→ TASK ITEM:
What lines in the records below mention "agent"? List them all.

→ INFORMATION GIVEN:
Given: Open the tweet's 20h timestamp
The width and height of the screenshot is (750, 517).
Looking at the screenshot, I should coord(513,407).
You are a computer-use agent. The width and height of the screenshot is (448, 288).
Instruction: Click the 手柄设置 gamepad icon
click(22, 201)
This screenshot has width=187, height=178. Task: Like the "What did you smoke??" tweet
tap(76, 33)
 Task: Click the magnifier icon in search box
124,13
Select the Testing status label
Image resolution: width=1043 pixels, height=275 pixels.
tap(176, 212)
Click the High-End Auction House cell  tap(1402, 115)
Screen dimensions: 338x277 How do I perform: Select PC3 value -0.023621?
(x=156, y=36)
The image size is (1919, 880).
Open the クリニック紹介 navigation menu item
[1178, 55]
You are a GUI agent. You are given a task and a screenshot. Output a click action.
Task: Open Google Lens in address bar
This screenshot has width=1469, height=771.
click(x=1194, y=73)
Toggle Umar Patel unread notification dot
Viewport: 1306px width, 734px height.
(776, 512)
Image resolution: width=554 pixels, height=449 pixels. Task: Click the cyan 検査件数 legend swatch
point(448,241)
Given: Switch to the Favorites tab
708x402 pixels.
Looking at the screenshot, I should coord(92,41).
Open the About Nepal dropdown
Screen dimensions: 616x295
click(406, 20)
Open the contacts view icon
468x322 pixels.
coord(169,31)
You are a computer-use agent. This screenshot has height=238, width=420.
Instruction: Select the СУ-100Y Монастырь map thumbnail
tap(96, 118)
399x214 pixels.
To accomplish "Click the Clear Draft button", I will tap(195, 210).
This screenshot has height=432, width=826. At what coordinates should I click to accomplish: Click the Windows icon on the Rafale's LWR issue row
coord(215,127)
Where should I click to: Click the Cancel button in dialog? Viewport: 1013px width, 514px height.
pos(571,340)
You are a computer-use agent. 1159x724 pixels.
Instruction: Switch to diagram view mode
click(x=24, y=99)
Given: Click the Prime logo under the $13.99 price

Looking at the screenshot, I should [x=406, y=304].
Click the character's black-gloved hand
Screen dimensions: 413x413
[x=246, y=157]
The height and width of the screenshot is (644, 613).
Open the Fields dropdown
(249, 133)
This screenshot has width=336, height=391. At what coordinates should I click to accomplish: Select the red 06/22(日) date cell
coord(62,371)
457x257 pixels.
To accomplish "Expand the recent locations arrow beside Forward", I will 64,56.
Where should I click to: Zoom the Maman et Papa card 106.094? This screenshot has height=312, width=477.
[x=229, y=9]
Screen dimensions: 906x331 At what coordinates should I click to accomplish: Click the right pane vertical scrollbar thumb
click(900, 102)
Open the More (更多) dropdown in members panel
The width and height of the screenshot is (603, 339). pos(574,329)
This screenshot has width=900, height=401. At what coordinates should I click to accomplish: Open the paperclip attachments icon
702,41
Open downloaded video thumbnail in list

→ OUTPUT BELOW:
You are a computer-use agent. The width and height of the screenshot is (448, 288).
You are a GUI agent. You are given a task and a screenshot. Output a click action.
You are a computer-use agent. This screenshot has height=238, width=420.
You are a computer-use agent. 1159x724 pixels.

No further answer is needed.